Ron Merly of Nutmeg TU has written an essay for the Connecticut section of On the Water Magazine expressing opposition to a proposed power plant in Oxford. There is still time to speak out and stop it.
Click here to read more.
The trout season has officially ended except for the designated TMAs. Opening day has been switched to the 2nd Saturday in April this year so mark your calendars. A few of the open areas on the Farmington have been producing some beautiful browns for those fishing nymphs in these very cold temperatures however most of the state’s streams remain icy or slushy.
The Kensington Hatchery is up on the block for the third time so write letters immediately. The comment period is nearly over. The Kensington Hatchery produces all of the eggs used in SIC and TIC and is the only hatchery in the state capable of raising Seeforellen brown trout and Atlantic salmon. The loss would be a travesty for Connecticut’s fisheries and would also set precedent for more cuts to the state fisheries rather than increasing monies allocated to DEEP.
While you are writing, you might consider writing the Connecticut Siting Council in opposition of an enormous power plant that is proposed very close to the Oxford Airport. This plant will save the average Connecticut customer within a 10 mile radius of the plant approximately $35 annually as most of the power will be sold to residents in R.I. and Mass. The cost of this plant will be six trout streams, the lower estuary of the Housatonic and Long Island Sound.
The proposed Towantic Power Plant will draw more than a million gallons of water annually from the Pomperaug River which is formed by the Nonewaug and Weekeepeemee Rivers as well as Sprain Brook. Currently, these streams run very low during summer months. The plant will be built right near the headwaters of the Little River which is right on the fringes of over development as it sits. All four of those streams contain wild and holdover trout. The grey water or outflow from the plant is proposed to release all of this very warm and not very clean water into the Naugatuck River upstream of where a 6.5 million dollar fish bypass was recently completed. The Naugatuck flows into the lower estuary of the Housatonic a relatively short distance downstream. The estuary contains the largest wintering over populations of striped bass in the northeast.
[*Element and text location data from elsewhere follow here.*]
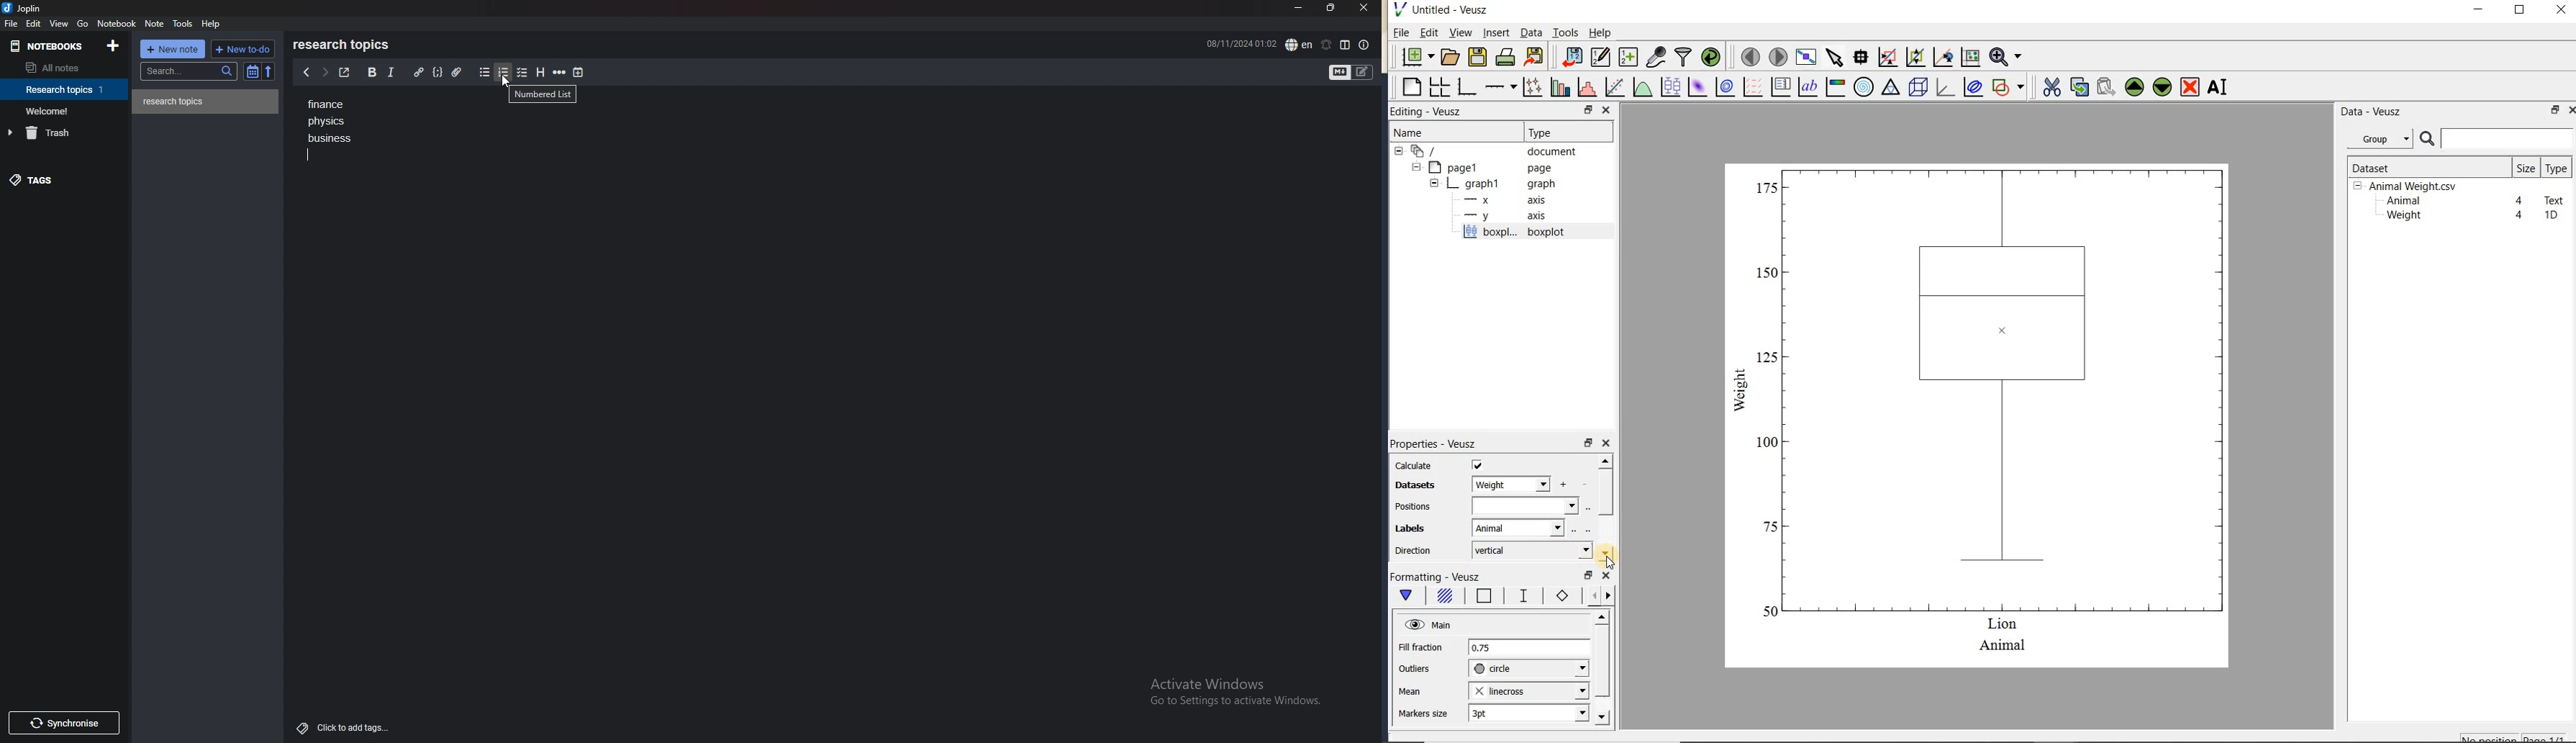  I want to click on plot box plots, so click(1668, 88).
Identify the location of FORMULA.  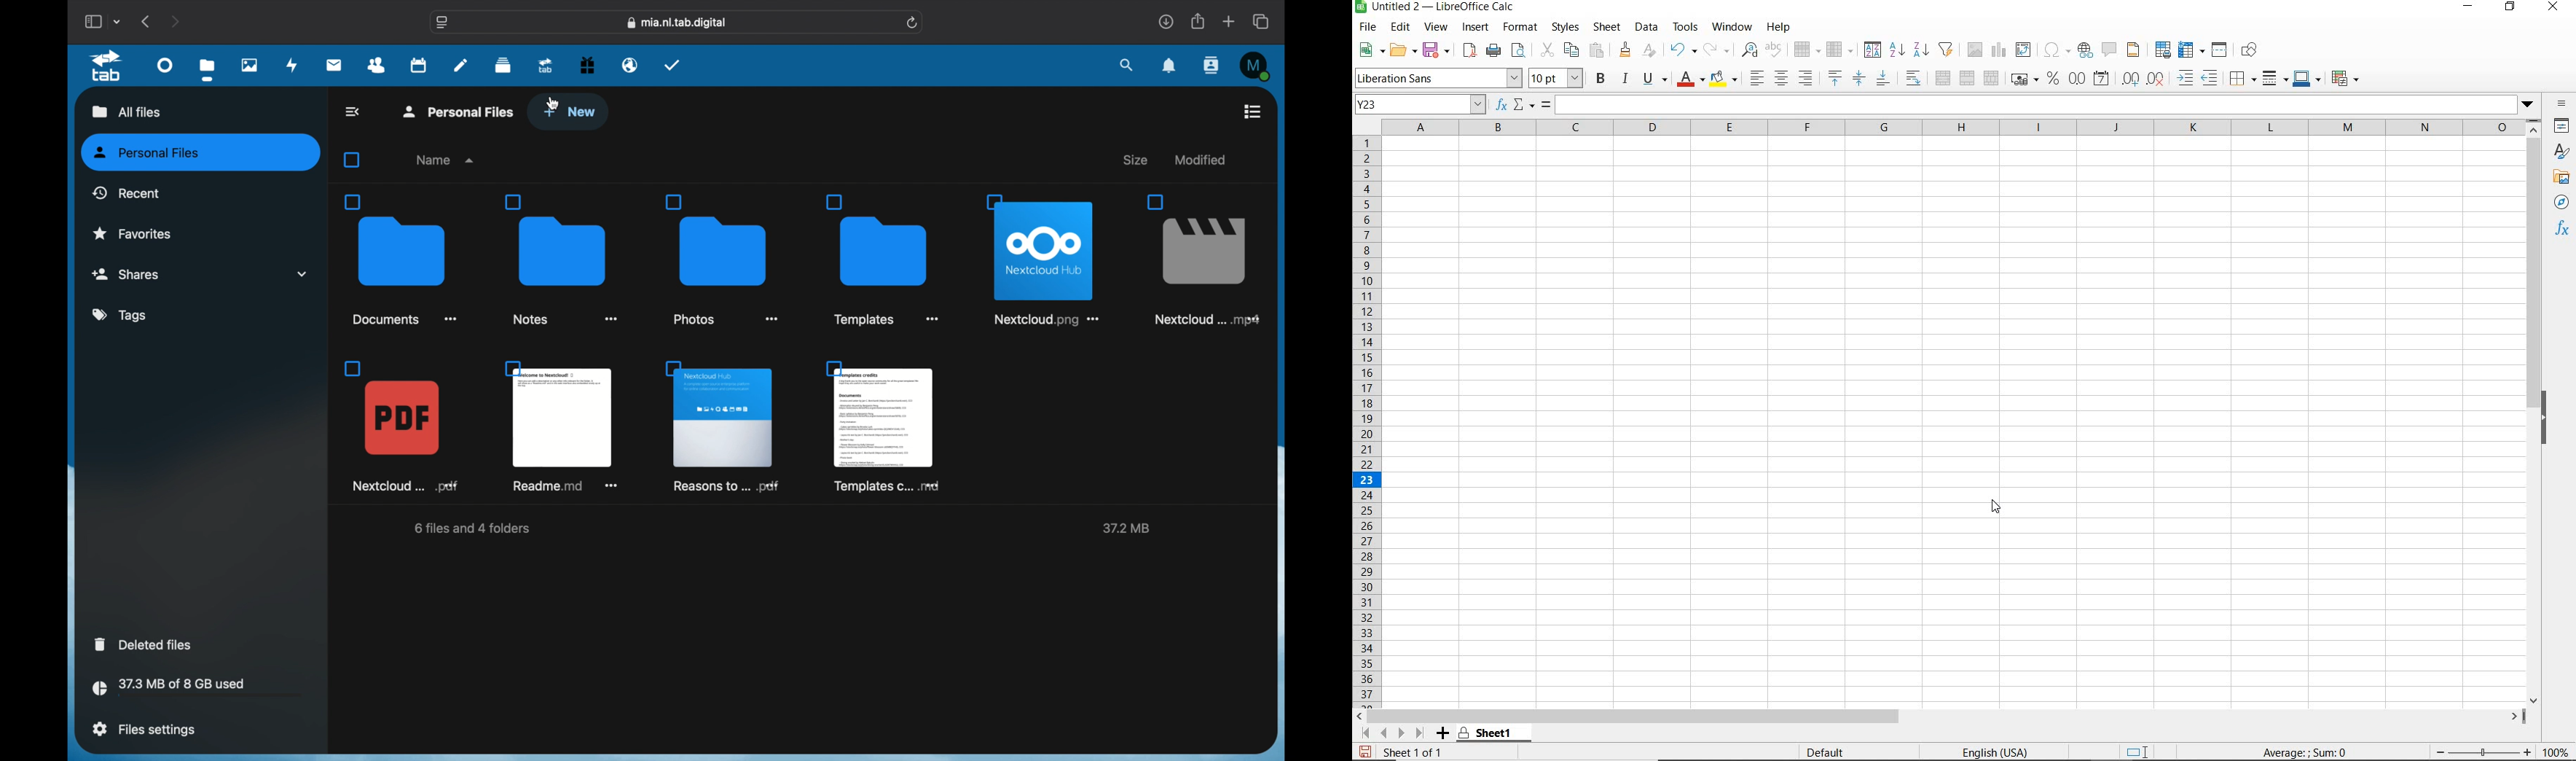
(1547, 105).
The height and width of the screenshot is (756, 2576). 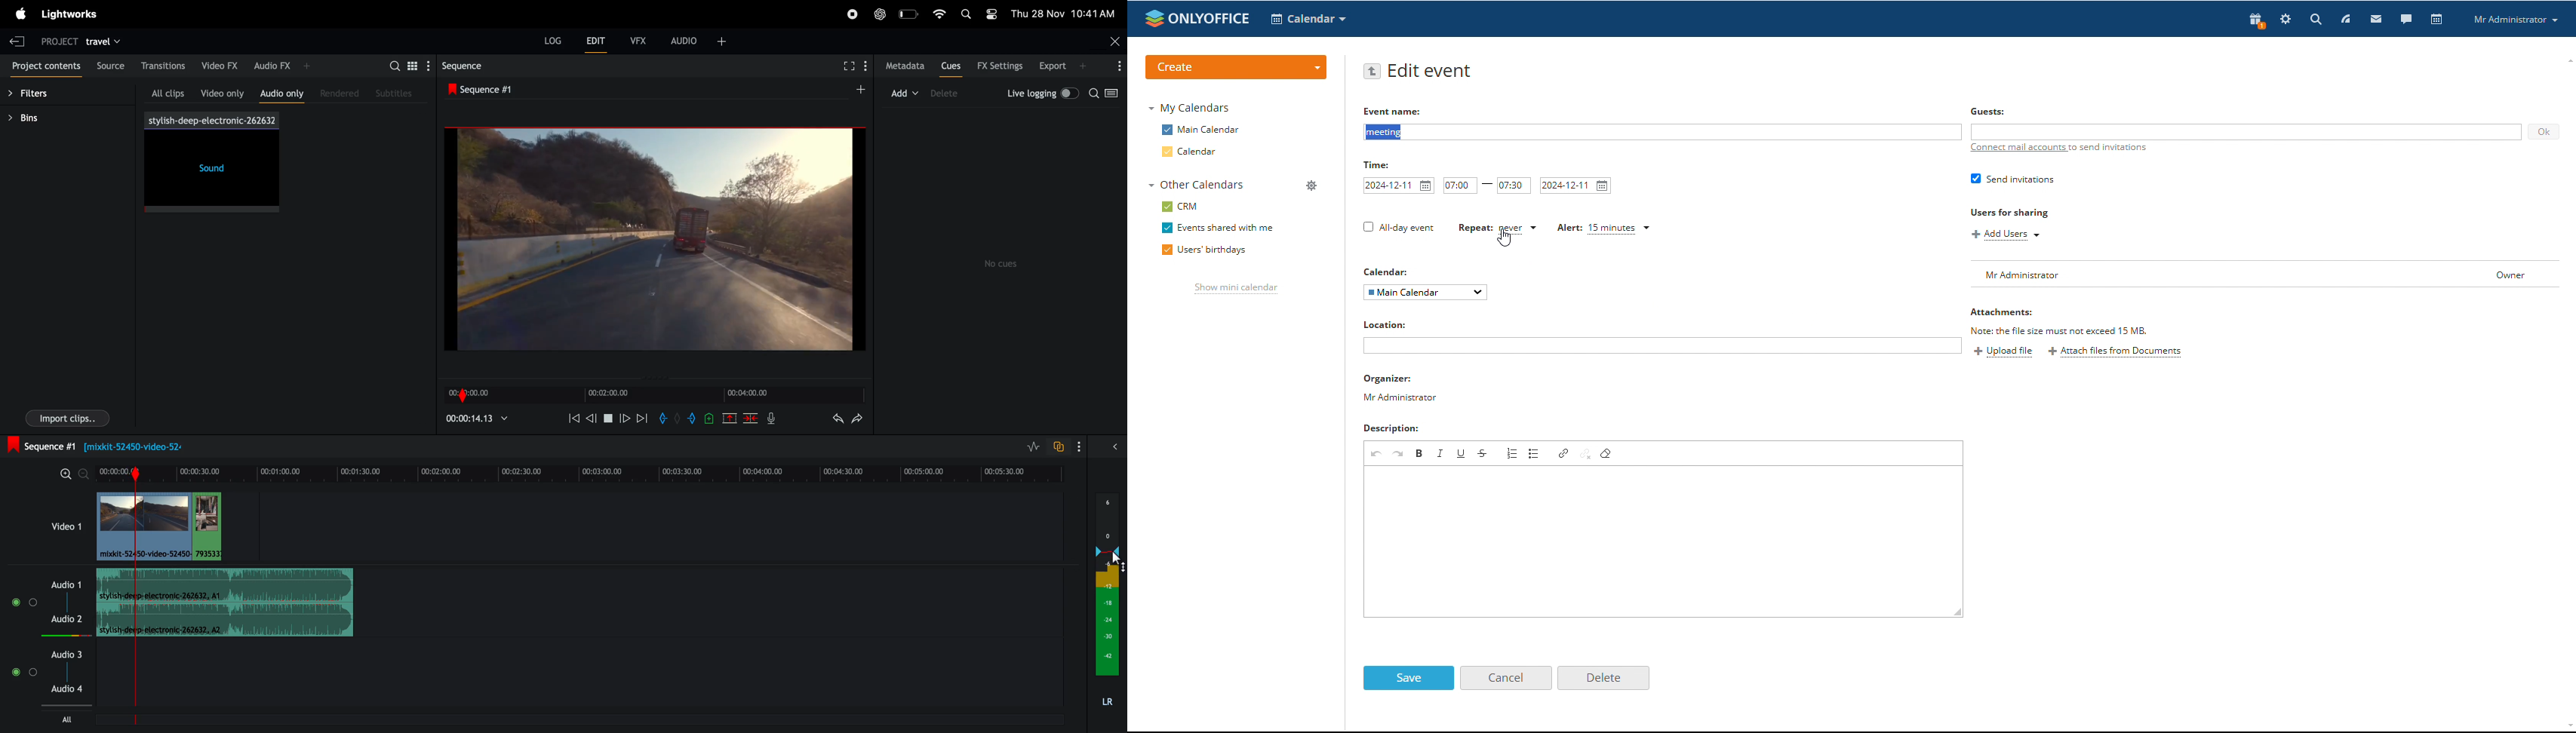 I want to click on live logging, so click(x=1041, y=95).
This would be a huge step backward for Connecticut as the Naugatuck and Housatonic have come such a long way ecologically.
Remember, there has been nothing invented by humans since the dawn of time that does not break or fail. what will happen when this plant breaks or fails. Would the damage take decades to repair itself or will the damage be permanent?? Either way, this is not good for Connecticut.
– Ron Merly
Not much to report this time around. Ice is the game as there is not a whole lot of open water in the state right now. Shelf ice is prevalent along the banks of many streams if they are not frozen over. The Housy is running around 700 but the water is very cold and the fish are in their dormant cycle. The Farmington is slushy unless you are up in Riverton. Much of the Naugatuck River is frozen over or slushy making Altlantic salmon fishing very difficult. If you are fishing along the ice shelves, be careful! It is difficult to land fish unless you are right near the edge and this is where the ice is thinnest.
Connecticut is blessed with many fishing opportunities as well as excellent fisheries management. Pending as of this writing are a new state record for walleye, which was hauled through the ice with the fish weighing more than 15 pounds, as well a pending world ice fishing record for carp, which was pulled through a hole on the lower Housatonic River.
The state record for brown trout may have been broken this year as well. If it was, it was broken by a hatchery raised breeder. The state released a lot of large breeder seeforellen brown trout up to 25 pounds into some of our lakes this past fall which has caused much controversy. The issue being that the current state record, although a seeforellen, was stocked into the Saugatuck Reservoir at 8-12 inches long and learned to survive and grew to the more than 18 pounds that it was when Tony Urbanawiecz pulled it out of the res. The current fish was a hatchery raised fish which was used to being fed in a tank; Big difference. Anyway, Tight light lines for those who get out there. Looking forward to some warmer days myself.
– Ron Merly
There are still a good amount of peanut bunker out in the harbors and anglers are catching the occasional striper and yet, the better action has been in the lower estuary of the Housatonic. Atlantic herring have arrived in good numbers and those can be caught using a sabiki rig on an ultra-light spin fishing set-up. Herring are an excellent food source as well as being great striper bait.
The upper Housatonic has been blown out due to all of the rain in recent weeks and is now coming back down to a fishable level. The Farmington continues to give up a steady number of larger rainbows and browns which have been bulking up for the winter months. The Atlantic salmon fishing in the Naugy continues to thrill anglers and I recently fished there with fellow Nutmeggers John Kovach and Jim Lynch, who caught his first Atlantic Salmon.
John Kovach and I also joined Mianus T.U. at their annual New Year’s outing on the Norwalk River for some fly fishing. Despite the cold temps, more than 30 anglers showed up and many browns and bows were caught in a few different sections of the Norwalk. A few holdovers and some beautiful wild browns. I started the New Year off with a 6 inch wild Norwalk River brown and that was a great start to the year!!